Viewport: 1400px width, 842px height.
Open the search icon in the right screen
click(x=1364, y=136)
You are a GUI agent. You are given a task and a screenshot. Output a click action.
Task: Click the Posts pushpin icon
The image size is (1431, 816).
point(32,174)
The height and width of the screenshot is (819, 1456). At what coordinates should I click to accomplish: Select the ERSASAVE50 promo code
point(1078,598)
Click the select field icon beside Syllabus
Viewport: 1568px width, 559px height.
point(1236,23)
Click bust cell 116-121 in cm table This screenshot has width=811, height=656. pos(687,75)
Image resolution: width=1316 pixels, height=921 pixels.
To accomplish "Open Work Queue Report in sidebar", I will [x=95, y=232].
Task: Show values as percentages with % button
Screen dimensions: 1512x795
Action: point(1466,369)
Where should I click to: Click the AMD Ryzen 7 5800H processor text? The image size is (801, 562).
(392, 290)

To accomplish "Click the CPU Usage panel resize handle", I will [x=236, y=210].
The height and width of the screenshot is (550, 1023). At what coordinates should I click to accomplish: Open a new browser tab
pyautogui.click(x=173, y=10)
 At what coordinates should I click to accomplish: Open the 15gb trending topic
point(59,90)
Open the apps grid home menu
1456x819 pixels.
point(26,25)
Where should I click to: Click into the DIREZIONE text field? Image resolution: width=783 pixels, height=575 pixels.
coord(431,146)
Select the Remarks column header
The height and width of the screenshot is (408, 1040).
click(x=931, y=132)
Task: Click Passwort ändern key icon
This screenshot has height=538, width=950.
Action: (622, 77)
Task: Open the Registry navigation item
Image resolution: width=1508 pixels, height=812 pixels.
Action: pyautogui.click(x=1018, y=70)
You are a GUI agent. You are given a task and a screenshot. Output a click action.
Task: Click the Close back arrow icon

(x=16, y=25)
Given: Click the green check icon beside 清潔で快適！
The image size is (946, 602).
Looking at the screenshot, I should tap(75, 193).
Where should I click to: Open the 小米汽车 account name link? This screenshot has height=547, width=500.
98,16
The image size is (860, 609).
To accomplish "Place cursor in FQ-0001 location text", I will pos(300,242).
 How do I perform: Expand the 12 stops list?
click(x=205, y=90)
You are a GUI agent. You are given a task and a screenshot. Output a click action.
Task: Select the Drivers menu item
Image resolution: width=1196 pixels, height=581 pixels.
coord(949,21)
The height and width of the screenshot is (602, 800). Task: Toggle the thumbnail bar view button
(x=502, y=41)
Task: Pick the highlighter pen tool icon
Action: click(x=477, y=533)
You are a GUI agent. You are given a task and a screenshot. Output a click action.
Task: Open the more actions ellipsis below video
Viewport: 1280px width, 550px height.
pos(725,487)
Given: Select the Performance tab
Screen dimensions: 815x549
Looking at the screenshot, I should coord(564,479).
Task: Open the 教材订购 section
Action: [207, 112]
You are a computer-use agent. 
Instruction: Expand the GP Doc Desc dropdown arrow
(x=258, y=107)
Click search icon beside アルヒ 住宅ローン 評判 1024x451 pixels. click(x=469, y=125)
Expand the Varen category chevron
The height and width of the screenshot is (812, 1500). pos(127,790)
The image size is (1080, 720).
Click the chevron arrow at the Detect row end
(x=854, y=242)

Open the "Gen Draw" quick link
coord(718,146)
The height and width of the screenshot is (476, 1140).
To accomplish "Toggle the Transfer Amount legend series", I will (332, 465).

• • • •

_Task item_.
Everything in the listing must be reproduced exactly; please include every line.

_Solution for this task_.
Viewport: 1400px width, 842px height.
Open the search icon in the right screen
click(x=1364, y=136)
You are a GUI agent. You are given a task and a screenshot. Output a click action.
Task: Click the Posts pushpin icon
The image size is (1431, 816).
point(32,174)
The height and width of the screenshot is (819, 1456). At what coordinates should I click to accomplish: Select the ERSASAVE50 promo code
point(1078,598)
Click the select field icon beside Syllabus
Viewport: 1568px width, 559px height.
point(1236,23)
Click bust cell 116-121 in cm table This screenshot has width=811, height=656. pos(687,75)
Image resolution: width=1316 pixels, height=921 pixels.
To accomplish "Open Work Queue Report in sidebar", I will [x=95, y=232].
Task: Show values as percentages with % button
Screen dimensions: 1512x795
Action: point(1466,369)
Where should I click to: Click the AMD Ryzen 7 5800H processor text? The image size is (801, 562).
(392, 290)

To accomplish "Click the CPU Usage panel resize handle", I will [x=236, y=210].
The height and width of the screenshot is (550, 1023). At what coordinates should I click to accomplish: Open a new browser tab
pyautogui.click(x=173, y=10)
 At what coordinates should I click to accomplish: Open the 15gb trending topic
point(59,90)
Open the apps grid home menu
1456x819 pixels.
point(26,25)
Where should I click to: Click into the DIREZIONE text field? Image resolution: width=783 pixels, height=575 pixels.
coord(431,146)
Select the Remarks column header
The height and width of the screenshot is (408, 1040).
click(x=931, y=132)
Task: Click Passwort ändern key icon
This screenshot has height=538, width=950.
Action: (622, 77)
Task: Open the Registry navigation item
Image resolution: width=1508 pixels, height=812 pixels.
Action: pyautogui.click(x=1018, y=70)
You are a GUI agent. You are given a task and a screenshot. Output a click action.
Task: Click the Close back arrow icon

(x=16, y=25)
Given: Click the green check icon beside 清潔で快適！
The image size is (946, 602).
Looking at the screenshot, I should tap(75, 193).
Where should I click to: Open the 小米汽车 account name link? This screenshot has height=547, width=500.
98,16
The image size is (860, 609).
To accomplish "Place cursor in FQ-0001 location text", I will pos(300,242).
 How do I perform: Expand the 12 stops list?
click(x=205, y=90)
You are a GUI agent. You are given a task and a screenshot. Output a click action.
Task: Select the Drivers menu item
Image resolution: width=1196 pixels, height=581 pixels.
coord(949,21)
The height and width of the screenshot is (602, 800). Task: Toggle the thumbnail bar view button
(x=502, y=41)
Task: Pick the highlighter pen tool icon
Action: click(x=477, y=533)
You are a GUI agent. You are given a task and a screenshot. Output a click action.
Task: Open the more actions ellipsis below video
Viewport: 1280px width, 550px height.
pos(725,487)
Given: Select the Performance tab
Screen dimensions: 815x549
Looking at the screenshot, I should coord(564,479).
Task: Open the 教材订购 section
Action: [207, 112]
You are a computer-use agent. 
Instruction: Expand the GP Doc Desc dropdown arrow
(x=258, y=107)
Click search icon beside アルヒ 住宅ローン 評判 1024x451 pixels. click(x=469, y=125)
Expand the Varen category chevron
The height and width of the screenshot is (812, 1500). pos(127,790)
The image size is (1080, 720).
Click the chevron arrow at the Detect row end
(x=854, y=242)

Open the "Gen Draw" quick link
coord(718,146)
The height and width of the screenshot is (476, 1140).
To accomplish "Toggle the Transfer Amount legend series", I will (332, 465).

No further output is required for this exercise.